Editorials

Good boost for smoking ban

School boosters work hard for their money. Some even endanger their health and lives volunteering their time in smoke-filled bingo halls.

A lawyer for some Fayette County booster clubs is threatening to sue if the city brings bingo halls under the same smoke-free umbrella as every other public establishment in Lexington.

Attorney Jerry Wright contends that the proposed revisions amount to special legislation aimed exclusively at the gambling venues that generate revenue for school sports and other activities. The result, he says, would be selective enforcement and that would be unconstitutional.

The changes under consideration by the Urban County Council would close an unintended loophole in the four-year-old indoor smoking ban by tweaking the definition of private clubs.

Booster clubs raising money by leasing bingo halls have slipped through that loophole, even though the bingo games are very public. (The clubs wouldn't make money if the games weren't open to the public.)

But, contrary to Wright's contention that boosters are being singled out, the proposed changes in the smoking ordinance are much broader than bingo.
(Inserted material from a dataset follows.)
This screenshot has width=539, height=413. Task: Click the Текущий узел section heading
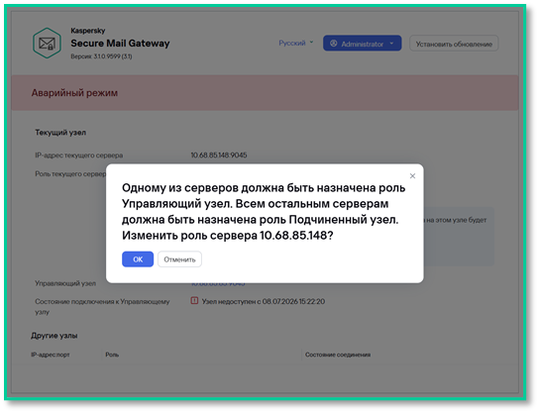click(60, 133)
For the first time, all workplaces, not just those open to the public, and all public transportation would be required to be smoke-free ordinance. Also, Urban County Government buildings would become smoke-free. (This is possible because the legislature repealed a requirement that local governments had to provide a place for employees to smoke.)
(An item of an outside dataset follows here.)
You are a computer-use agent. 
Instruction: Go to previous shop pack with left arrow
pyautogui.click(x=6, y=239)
One impetus for shoring up the smoke-free law is the impending departure of clean-air champion David Stevens from the council. Stevens, who sponsored Lexington's smoking ban, Kentucky's first, will retire from the council in January. He wants to leave the ordinance in good stead.

The airport, which is a local government building, is asking to be exempted from the smoking ban to retain its smoking rooms. Some of the world's busiest airports are smoke-free. Lexington's should be, too.

Blue Grass Airport can prove its hospitality by providing antsy smokers with nicotine-replacement products.

Second-hand smoke is a carcinogen that contains at least 250 toxic chemicals. There is no safe exposure level. Second-hand smoke kills an estimated 3,000 non-smokers who die of lung cancer and more than 46,000 non-smokers who die from heart disease each year.

Hard-working booster clubs shouldn't waste their money fighting a change that will help people live longer, healthier lives.